The US anti-doping agency (USADA) now says it will ban Lance Armstrong from cycling for life and strip him of his seven Tour de France titles.

Lance Armstrong retired from professional sport in 2011.

USADA alleges he used banned substances as far back as 1996, including the blood-booster EPO, steroid and blood transfusions.

USADA says it will ban Lance Armstrong from cycling for life and strip him of his seven Tour de France titles

USADA says it will ban Lance Armstrong from cycling for life and strip him of his seven Tour de France titles

Lance Armstrong sued in federal court to block the charges but lost.

“There comes a point in every man’s life when he has to say, <<Enough is enough>>. For me, that time is now,” Lance Armstrong said in the statement.

“I have been dealing with claims that I cheated and had an unfair advantage in winning my seven Tours since 1999.

“Over the past three years, I have been subjected to a two-year federal criminal investigation followed by Travis Tygart’s [USADA’s chief executive] unconstitutional witch hunt.

“The toll this has taken on my family, and my work for our foundation and on me leads me to where I am today – finished with this nonsense.”

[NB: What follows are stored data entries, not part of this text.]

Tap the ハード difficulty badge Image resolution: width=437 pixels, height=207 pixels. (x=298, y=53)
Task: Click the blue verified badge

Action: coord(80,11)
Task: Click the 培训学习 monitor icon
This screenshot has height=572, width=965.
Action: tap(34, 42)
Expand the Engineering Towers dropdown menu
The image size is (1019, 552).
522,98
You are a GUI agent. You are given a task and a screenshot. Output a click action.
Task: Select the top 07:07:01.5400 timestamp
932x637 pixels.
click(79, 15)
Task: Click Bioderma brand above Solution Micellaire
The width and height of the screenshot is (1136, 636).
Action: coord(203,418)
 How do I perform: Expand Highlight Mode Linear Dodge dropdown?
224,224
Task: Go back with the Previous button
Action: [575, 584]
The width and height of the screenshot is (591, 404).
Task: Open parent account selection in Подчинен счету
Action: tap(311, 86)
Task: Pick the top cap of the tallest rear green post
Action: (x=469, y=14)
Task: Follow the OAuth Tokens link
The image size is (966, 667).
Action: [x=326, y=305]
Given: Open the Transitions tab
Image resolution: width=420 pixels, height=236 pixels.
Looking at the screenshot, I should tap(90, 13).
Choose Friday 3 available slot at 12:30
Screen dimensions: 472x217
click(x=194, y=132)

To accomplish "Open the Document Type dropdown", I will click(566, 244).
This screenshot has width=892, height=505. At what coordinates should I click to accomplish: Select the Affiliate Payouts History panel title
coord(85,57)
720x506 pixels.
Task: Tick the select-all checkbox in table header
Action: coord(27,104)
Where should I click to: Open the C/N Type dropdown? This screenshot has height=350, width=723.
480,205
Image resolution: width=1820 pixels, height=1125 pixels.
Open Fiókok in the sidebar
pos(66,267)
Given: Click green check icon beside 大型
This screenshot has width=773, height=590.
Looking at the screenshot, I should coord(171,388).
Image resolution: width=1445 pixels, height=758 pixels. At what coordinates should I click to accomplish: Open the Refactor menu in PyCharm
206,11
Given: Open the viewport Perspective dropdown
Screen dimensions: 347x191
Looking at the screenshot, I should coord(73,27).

Lance Armstrong had been given until 06:00 GMT on Friday to decide whether to continue fighting the USADA charges.

The agency has said that 10 of Lance Armstrong’s former teammates are prepared to testify against him.

The cyclist has accused USADA of offering “corrupt inducements” to other riders.

USADA also accuses Armstrong of being a “ring-leader” of systematic doping on his Tour de France winning teams.

Travis Tygart said shortly after Armstrong’s statement that his agency would ban Lance Armstrong from cycling for life and strip him of his titles, according to AP.

The chief executive described the case as a “heartbreaking” example of a win-at-all costs approach to sports.

However, Lance Armstrong disputed that the USADA has the power to take away his titles.

“USADA lacks jurisdiction even to bring these charges,” his statement said.

The cycling governing body the International Cycling Union (UCI) – which had backed Armstrong’s challenge to challenge USADA’s authority – has so far made no public comments on the latest developments.

Lance Armstrong, who survived testicular cancer prior to his record-breaking Tour wins, retired after the 2005 Tour de France but made a comeback in 2009.

He retired for a second time in February 2011.

Lance Armstrong now says he will be focusing on the work with his cancer charity.